▶ The data:
┌──

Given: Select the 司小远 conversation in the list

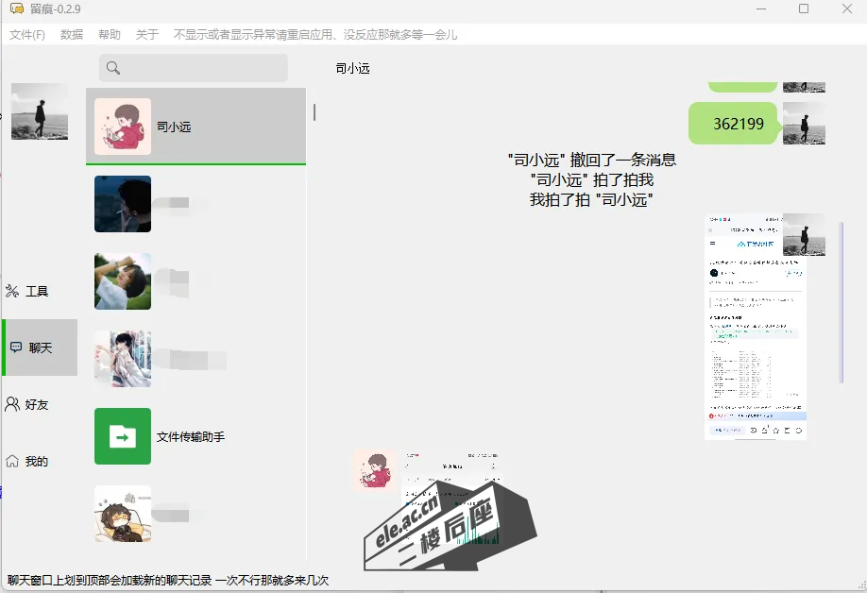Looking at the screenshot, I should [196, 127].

└──
┌──

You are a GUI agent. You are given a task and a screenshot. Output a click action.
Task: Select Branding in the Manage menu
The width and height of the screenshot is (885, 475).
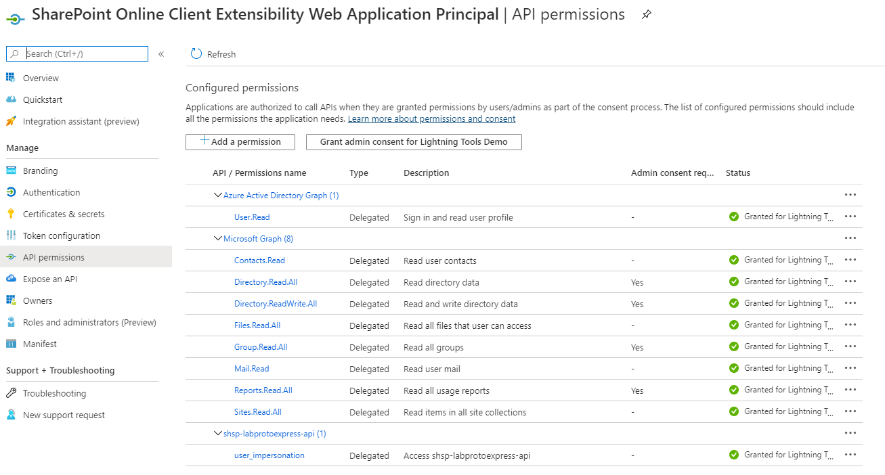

└──
┌──

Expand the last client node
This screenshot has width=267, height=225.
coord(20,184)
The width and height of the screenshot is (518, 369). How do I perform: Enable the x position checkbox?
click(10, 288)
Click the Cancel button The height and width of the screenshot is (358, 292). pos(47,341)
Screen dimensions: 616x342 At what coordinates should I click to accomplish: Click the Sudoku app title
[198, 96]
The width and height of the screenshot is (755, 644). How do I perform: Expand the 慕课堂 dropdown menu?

└──

Give back the records above exactly, limited to the lines between the one holding "Screen dimensions: 616x342" and the one holding "The width and height of the screenshot is (755, 644).", inclusive.

Screen dimensions: 616x342 At what coordinates should I click to accomplish: Click the Sudoku app title
[198, 96]
The width and height of the screenshot is (755, 644). How do I perform: Expand the 慕课堂 dropdown menu?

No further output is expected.